Elsewhere, USD/JPY hit its highest level since late- April before drifting back (now ~157.40) after the Bank of Japan underwhelmed participants by failing to announce an immediate reduction in its bond buying. Rather, the slow-moving BoJ stated this would be decided at its 31 July meeting, though Governor Ueda did flag it could be “substantial” and that depending on the data it was still possible for the BoJ to raise rates again next time out. The softer EUR, JPY, and GBP supported the USD Index with the issues in Europe and a weak US consumer confidence report also exerting more downward pressure on US bond yields. The US 10yr rate slipped back another ~2bps to be at 4.22%, a low since early-June. And while this helped the US equity market hold up, the shaky risk sentiment did drag on the NZD (now ~$0.6140) and AUD (now ~$0.6615) a little.

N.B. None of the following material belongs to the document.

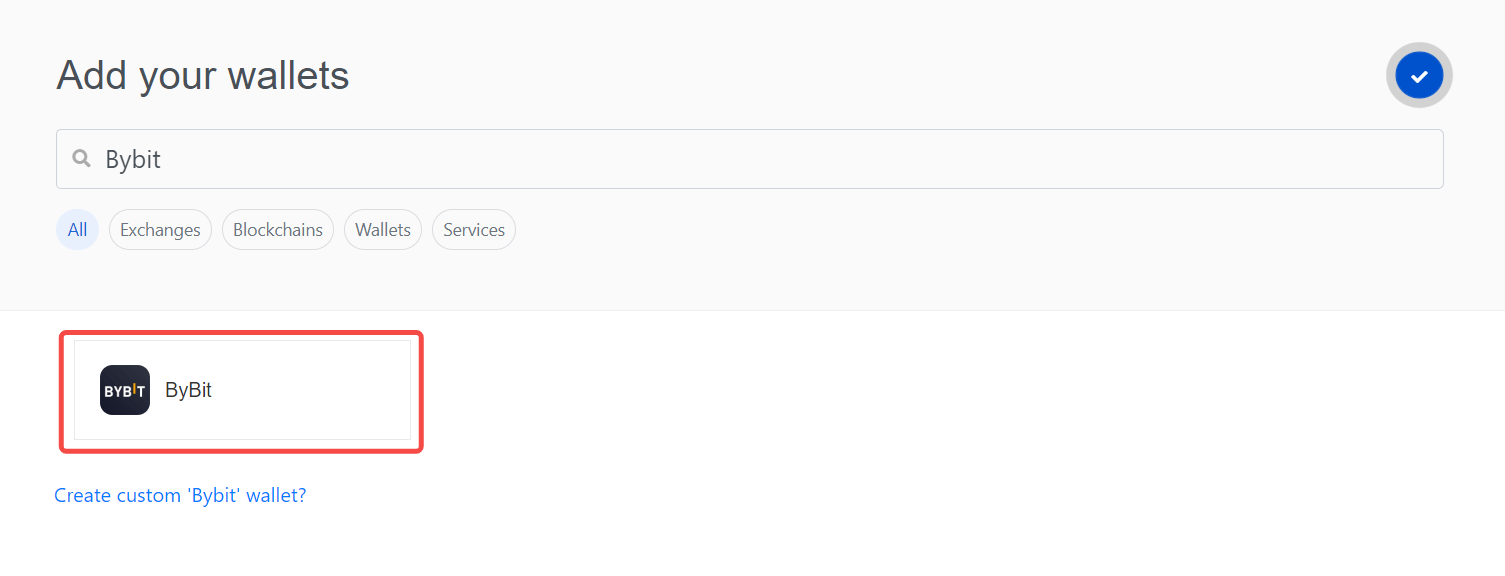Switch to the Services filter
This screenshot has height=576, width=1505.
point(474,230)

This week economic and political cross-currents are likely to continue to push and pull on markets. The uncertainty about the looming French elections looks set to keep the EUR on the back-foot, in our view, which in turn can continue to prop up the USD (note, the EUR is ~58% of the USD index). However, we believe the incoming global economic events could work in the other direction, and hence when European political risks fade the USD might quickly reverse course. In China the May activity data batch is due today (12pm AEST), in the US retail sales (Tues AEST) and US Fed speakers will be in focus, while in Europe the Bank of England decision (Thurs AEST) and business PMIs (Fri AEST) are on the radar. Signs momentum in China is improving and/or a relatively larger pick up in the Eurozone PMIs, coupled with a tepid rebound in US retail spending due to weakening fundamentals would indicate that the US’ economic outperformance is fading. This was one of the pillars, along with the very weak JPY (see chart below), underpinning the USD over recent months.

AUD Corner
European market jitters stemming from concerns about the upcoming French parliamentary elections has weighed on the EUR (see above). This in turn has supported the USD, with the backdrop also dragging on the AUD over the latter part of last week. At ~$0.6615 the AUD is tracking a bit under its ~1-month average. That said, the environment is holding up AUD/EUR which continues to trade near the upper bound of its 2024 range (now ~0.6180). The AUD was mixed on the other crosses with modest gains against GBP (now ~0.5215) and NZD (now ~1.0775) offset by some underperformance versus the CAD (now ~0.9085) and CNH (now ~4.81).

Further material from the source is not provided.